PROBLEM TO WORK ON> Show every line of the material below that contains the word "width".

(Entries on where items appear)
•••••

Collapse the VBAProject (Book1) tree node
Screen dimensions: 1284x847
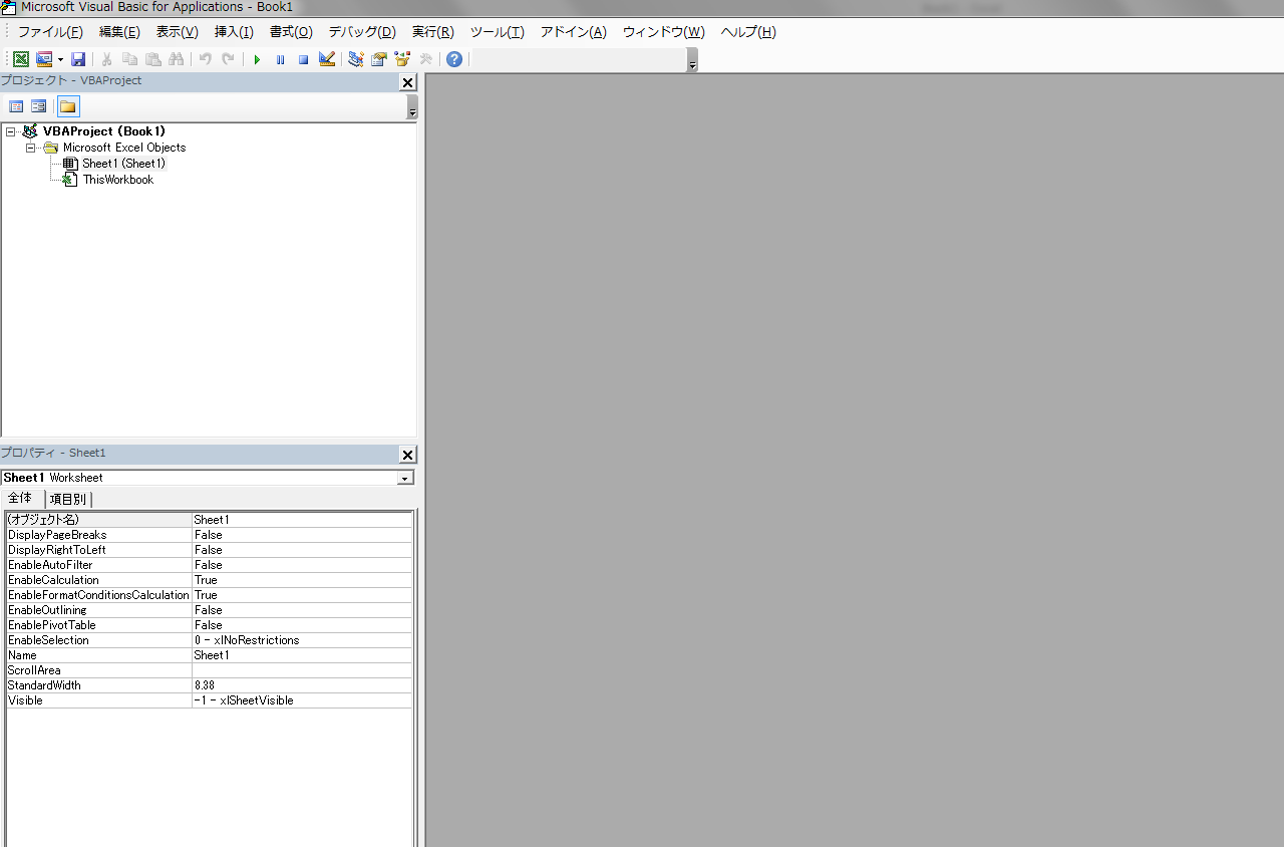point(10,131)
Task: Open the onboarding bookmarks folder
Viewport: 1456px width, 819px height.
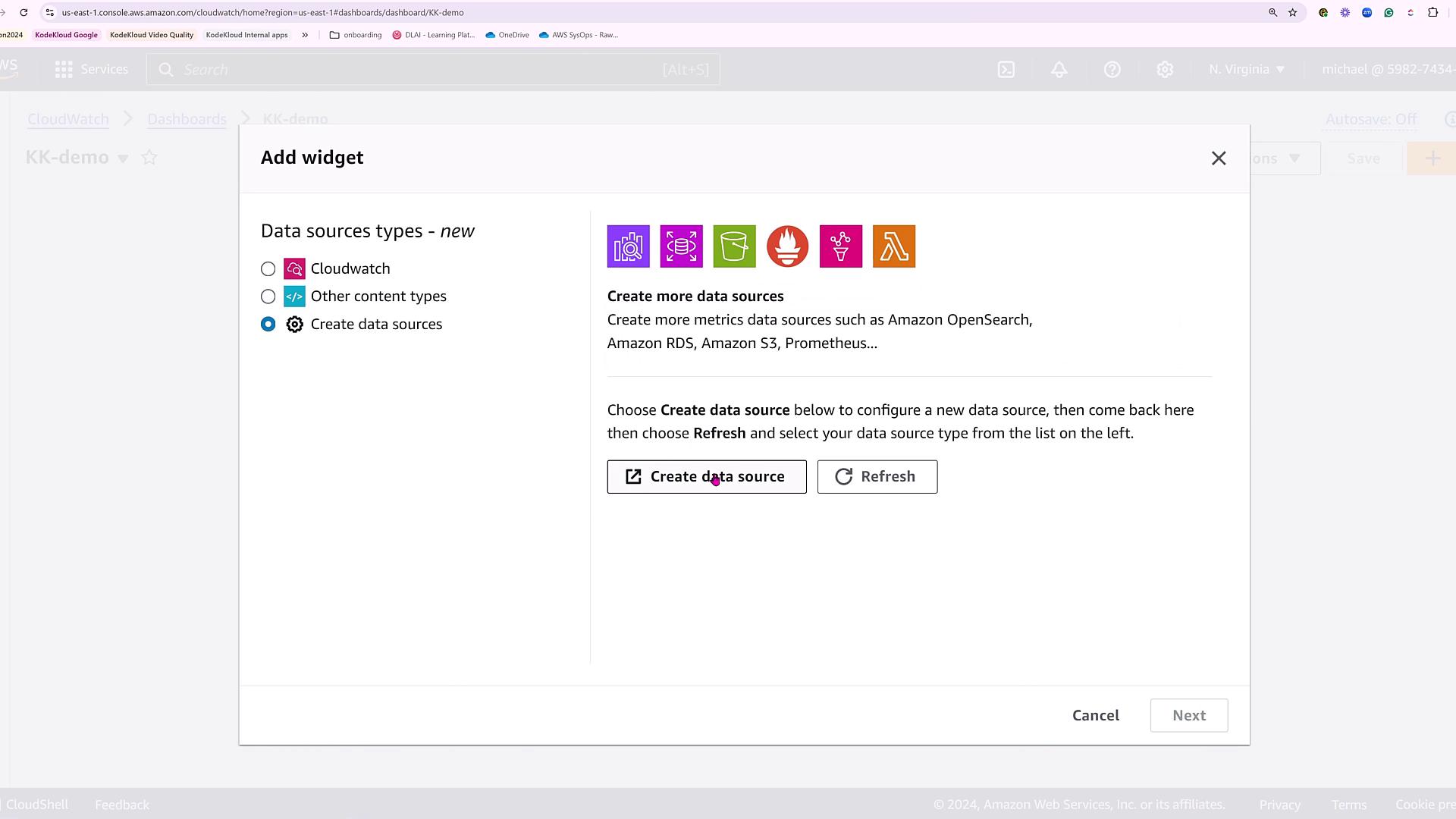Action: click(356, 35)
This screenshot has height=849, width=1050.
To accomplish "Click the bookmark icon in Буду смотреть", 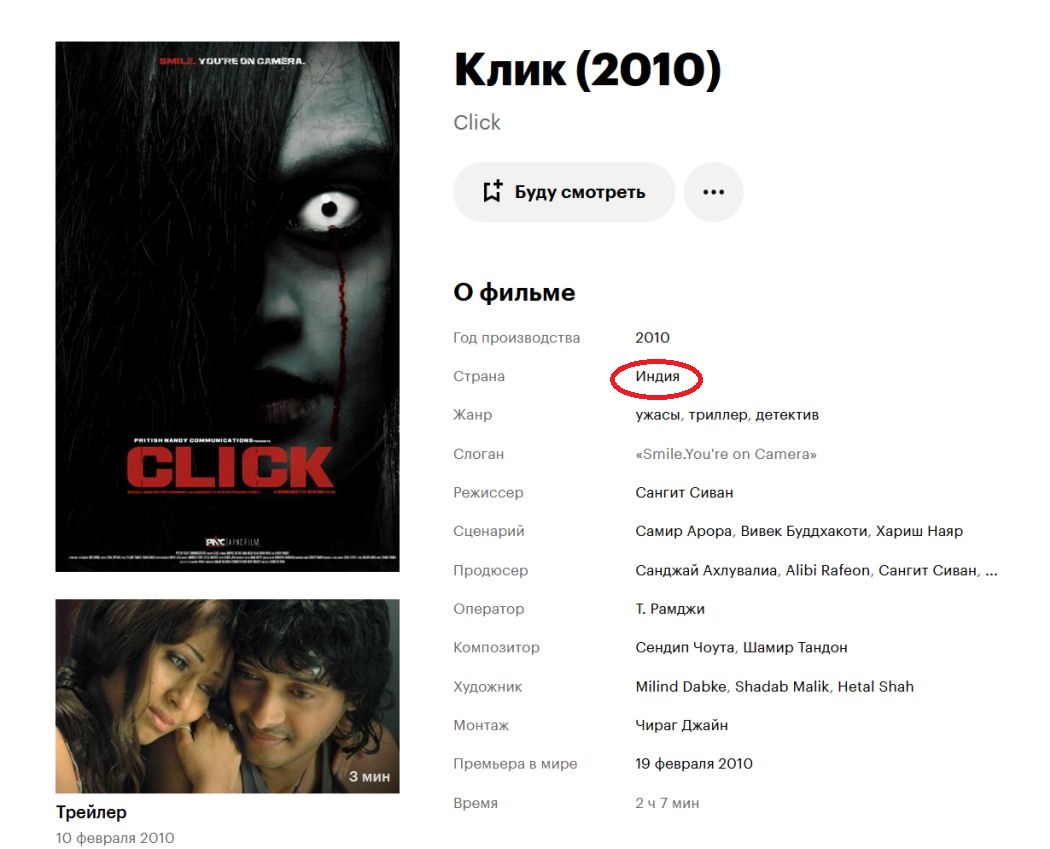I will 493,191.
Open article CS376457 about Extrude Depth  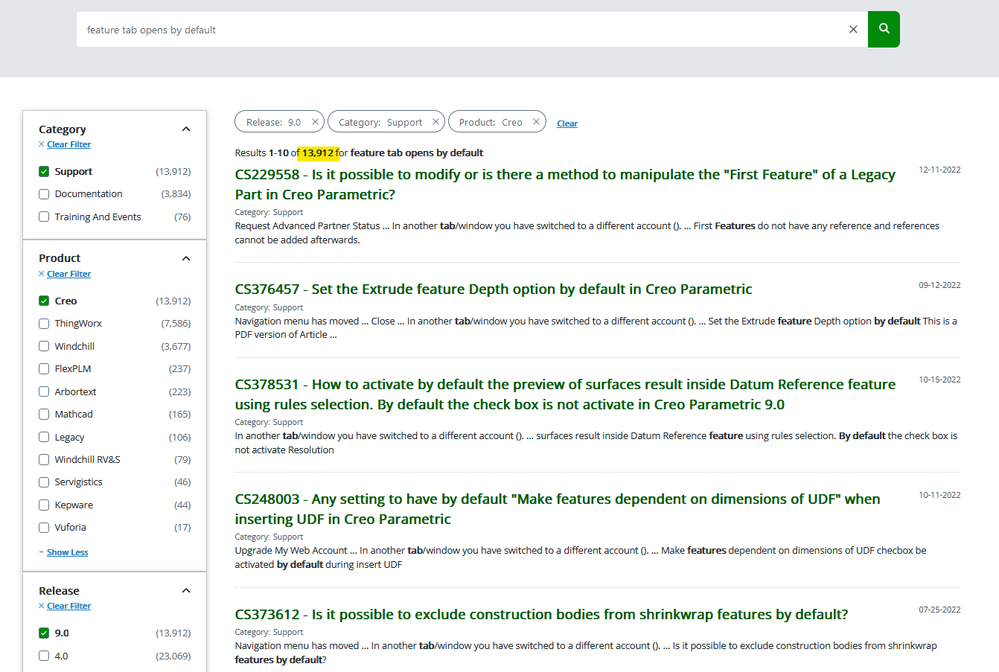pos(493,289)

•••••

SOLUTION TO THIS TASK>
Viewport: 1456px width, 819px height.
This screenshot has height=849, width=1050.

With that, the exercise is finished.